The three valves in the system shown in Fig. 10-23 are
? The reverse acting pressure regulator
? The pressure-operated hot-gas flow-control valve
? The relief check valve
The function of the control system is to maintain a constant liquid pressure (A). The reverse acting pressure-regulator valve accomplishes this, which is a modulating-type valve. It maintains a constant predetermined pressure on the downstream side of the regulator. To maintain a constant pressure (A) it is necessary to maintain a discharge pressure (B) approximately 5 psi above (A).
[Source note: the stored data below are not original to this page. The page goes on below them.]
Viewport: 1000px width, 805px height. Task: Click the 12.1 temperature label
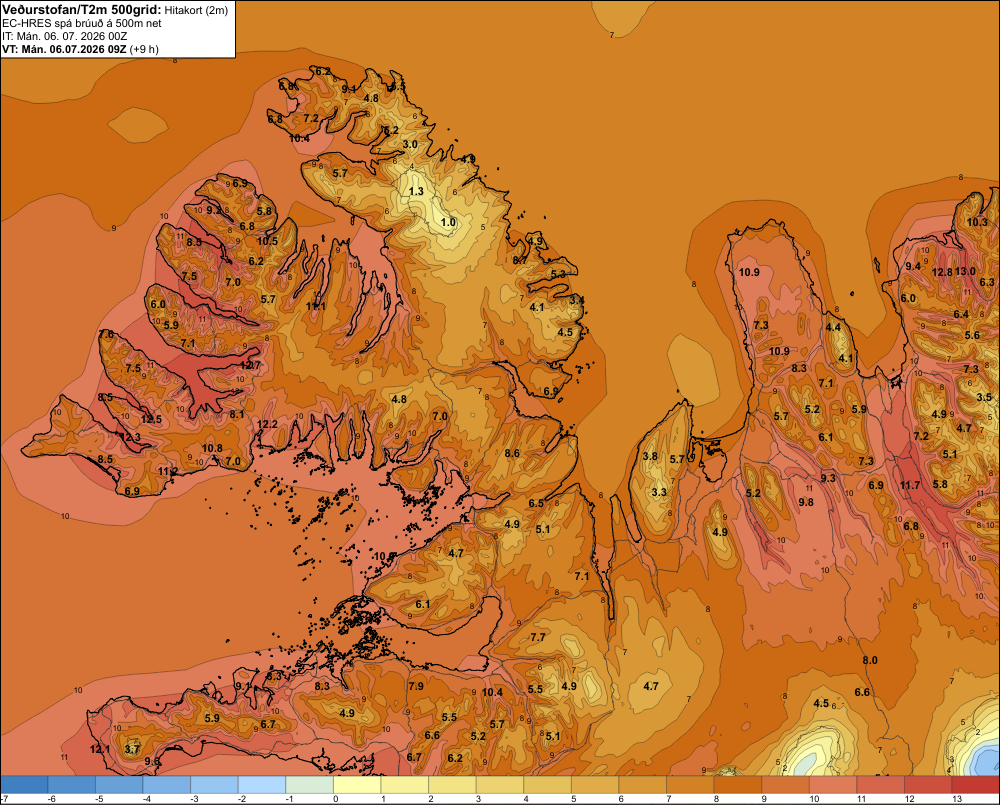pos(99,749)
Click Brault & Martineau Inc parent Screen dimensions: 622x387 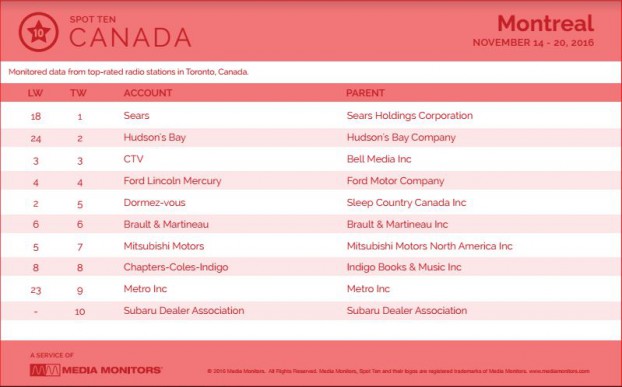(397, 224)
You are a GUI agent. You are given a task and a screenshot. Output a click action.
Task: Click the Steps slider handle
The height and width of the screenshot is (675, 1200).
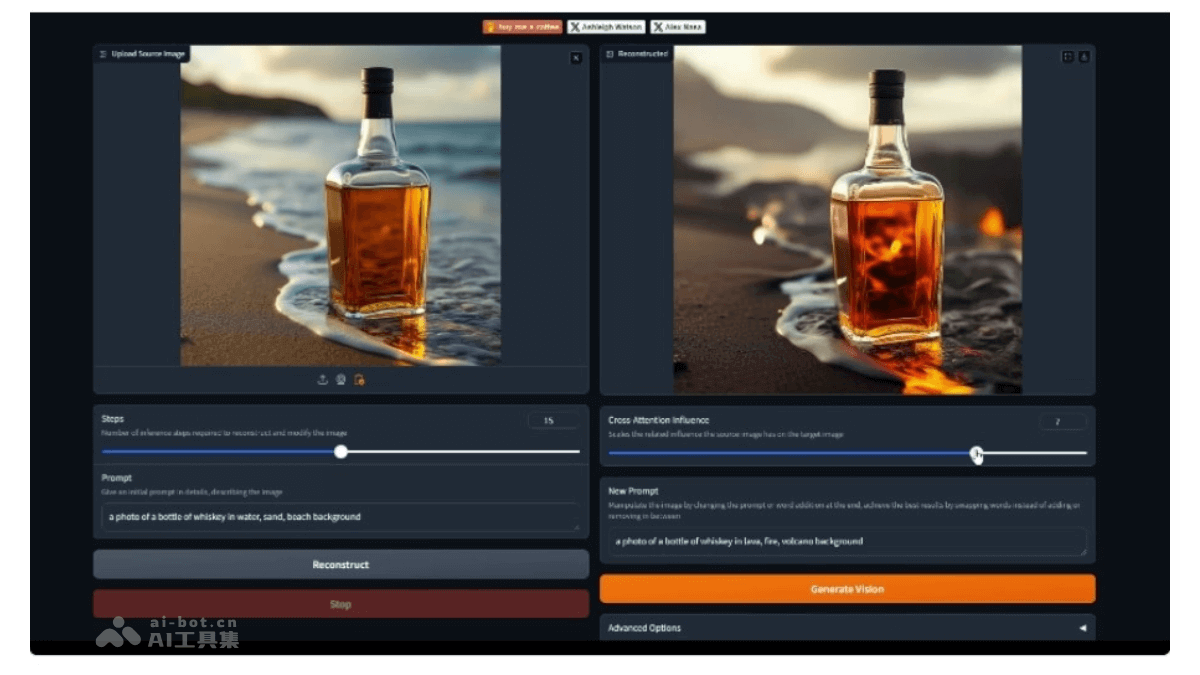click(341, 452)
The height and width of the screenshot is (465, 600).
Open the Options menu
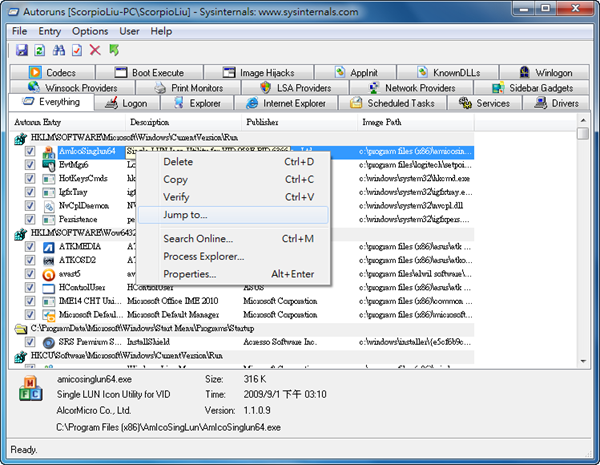(90, 31)
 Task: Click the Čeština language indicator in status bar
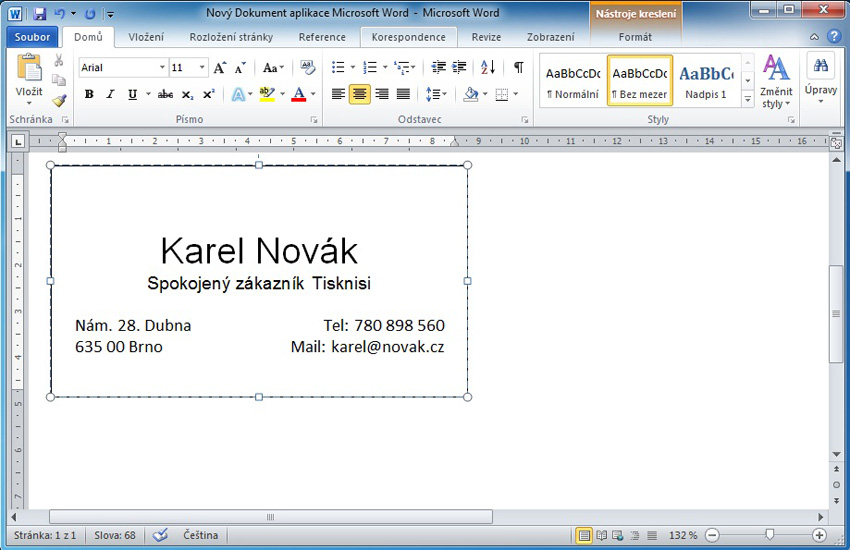click(x=200, y=535)
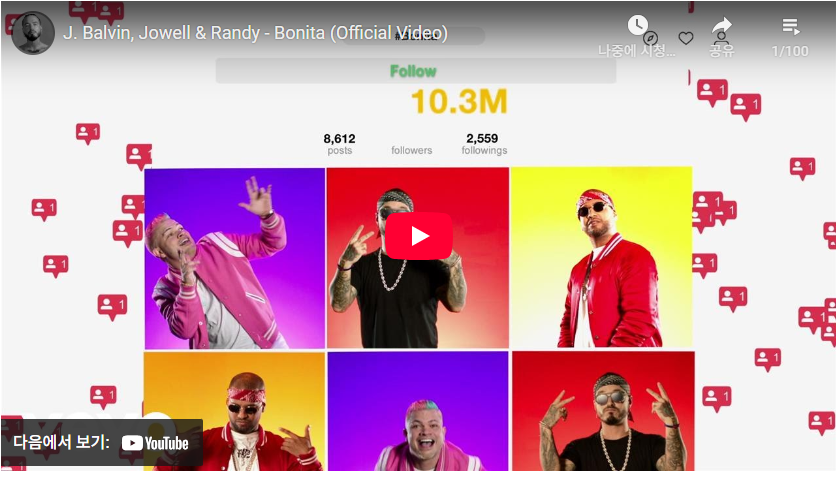Click the heart outline icon
The height and width of the screenshot is (482, 837).
tap(686, 38)
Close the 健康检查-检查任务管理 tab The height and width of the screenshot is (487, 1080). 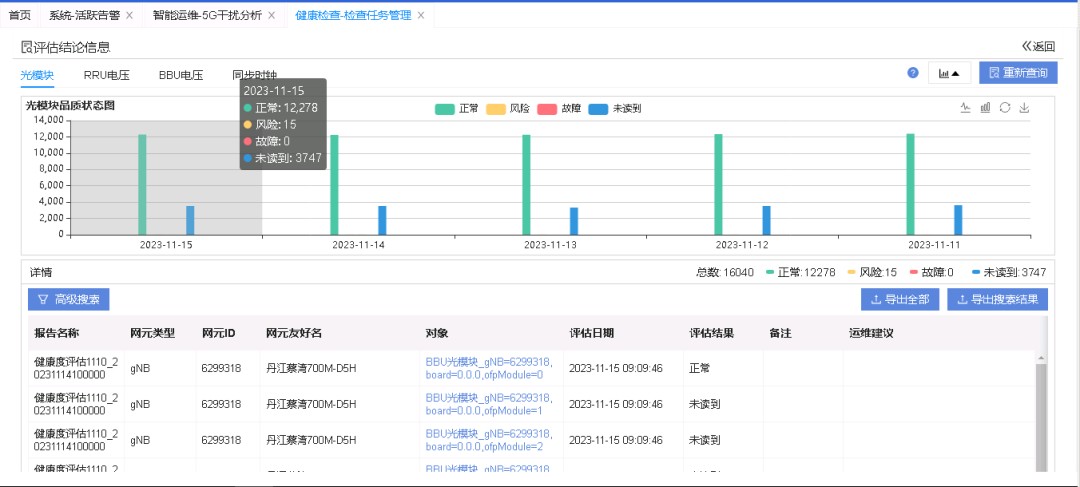[420, 15]
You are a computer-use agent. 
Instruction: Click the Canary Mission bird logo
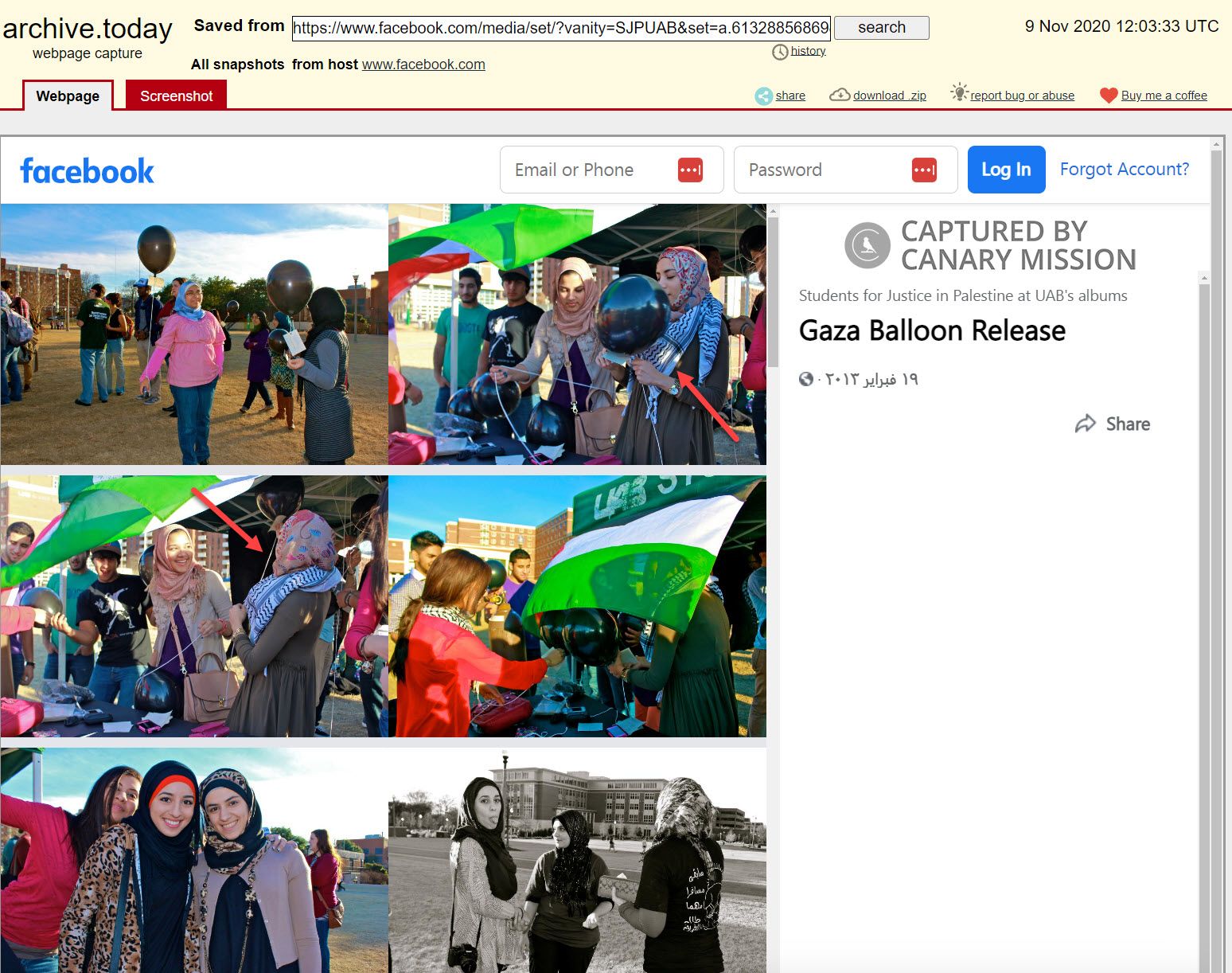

This is accomplished by the hot-gas control valve, which will maintain a constant pressure (B) on the upstream or inlet side of the regulator. Due to the design of the regulator, a constant supply of gas will be available at a predetermined pressure to supply the pressure regulator to maintain pressure (A). Excess hot gas is not required to maintain a fill flow into the condenser.
The relief check valve prevents pressure (A) from causing backflow into the condenser. When the compressor shuts down, the hot-gas flow control valve closes tightly and shuts off the discharge line. This prevents gas from flowing into the condenser.
The check valve actually prevents the backflow of liquid into the condenser. Thus, liquid cannot back up into the condenser in extremely cold weather. Sufficient low-side pressure will be maintained to start the compressor when refrigeration is required.